In 1988, Kumpen started kart racing. He moved on to Belcar, the Belgian Racing Car Championship, in 1998, winning the GT2 championship in his first year, and the GT championship in 1999. He won several more Belgian GT and GTA championships over the next decade. In 2000, he won the overall classification at the 24 Hours of Zolder, a feat he would repeat in 2002, 2003, 2004, 2010 and 2012 for a record total of six victories.

In 2000, Kumpen started competing in the FIA GT Championship for the Paul Belmondo Racing team. His first victory in a race in this championship followed in 2002. More victories followed in 2005 (2), 2006, 2008 and 2009 (2).

Kumpen also competed in the 24 Hours of Daytona and the 24 Hours of Le Mans.

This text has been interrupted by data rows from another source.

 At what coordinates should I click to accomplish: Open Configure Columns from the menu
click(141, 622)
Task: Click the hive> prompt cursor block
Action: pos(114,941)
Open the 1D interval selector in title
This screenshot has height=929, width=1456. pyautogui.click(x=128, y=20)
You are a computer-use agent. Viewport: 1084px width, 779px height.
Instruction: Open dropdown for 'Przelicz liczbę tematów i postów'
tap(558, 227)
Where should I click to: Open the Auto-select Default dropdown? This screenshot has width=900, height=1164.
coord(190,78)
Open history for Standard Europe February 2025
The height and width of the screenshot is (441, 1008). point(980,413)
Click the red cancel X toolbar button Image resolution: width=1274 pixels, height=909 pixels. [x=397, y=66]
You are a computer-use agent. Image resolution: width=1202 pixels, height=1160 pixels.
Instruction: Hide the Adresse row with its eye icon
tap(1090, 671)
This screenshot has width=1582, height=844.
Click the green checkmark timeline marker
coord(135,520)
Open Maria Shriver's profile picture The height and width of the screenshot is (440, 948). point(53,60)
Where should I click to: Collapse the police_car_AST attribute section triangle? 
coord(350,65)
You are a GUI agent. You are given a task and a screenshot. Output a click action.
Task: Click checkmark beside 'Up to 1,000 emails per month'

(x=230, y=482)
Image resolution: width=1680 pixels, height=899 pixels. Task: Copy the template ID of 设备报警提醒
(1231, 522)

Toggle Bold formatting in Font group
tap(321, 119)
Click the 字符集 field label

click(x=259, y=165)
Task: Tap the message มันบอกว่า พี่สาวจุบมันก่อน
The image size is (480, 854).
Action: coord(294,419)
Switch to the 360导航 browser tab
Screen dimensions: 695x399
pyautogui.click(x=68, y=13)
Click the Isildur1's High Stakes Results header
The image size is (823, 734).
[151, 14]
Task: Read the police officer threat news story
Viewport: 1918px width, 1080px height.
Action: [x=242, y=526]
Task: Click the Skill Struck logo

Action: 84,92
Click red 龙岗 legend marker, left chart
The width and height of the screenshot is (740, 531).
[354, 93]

In 2014, Kumpen competed in the NASCAR Whelen Euro Series for the PK Carsport team, driving a Holden VF Commodore. He won one race in the championship, and ended the season in first place, one point ahead of defending champion Ander Vilariño.

Kumpen's win gave him a license to compete in the 2015 NASCAR K&N Pro Series East, racing for Bill McAnally. On 7 June, as part of the Nexteer Automotive Road To Daytona program, he announced his intentions to compete in the Xfinity Series, running three races at Iowa Speedway, Phoenix International Raceway and Homestead-Miami Speedway. In 2016, he announced that he would run the Xfinity Series season opener at Daytona for Precision Performance Motorsports, driving the No. 46 Chevy. He continued his part-time slate in the Xfinity Series in 2017, adding two races at Daytona and Mid-Ohio Sports Car Course, driving the No. 46 Chevy for PPM. Kumpen was also in discussions with Rick Ware Racing to make his Monster Energy NASCAR Cup Series debut with the team in 2018, but it never materialised because of his doping suspension (NASCAR is a member of ACCUS, which honours FIA doping suspensions such as the one imposed by the Royal Automobile Club of Belgium).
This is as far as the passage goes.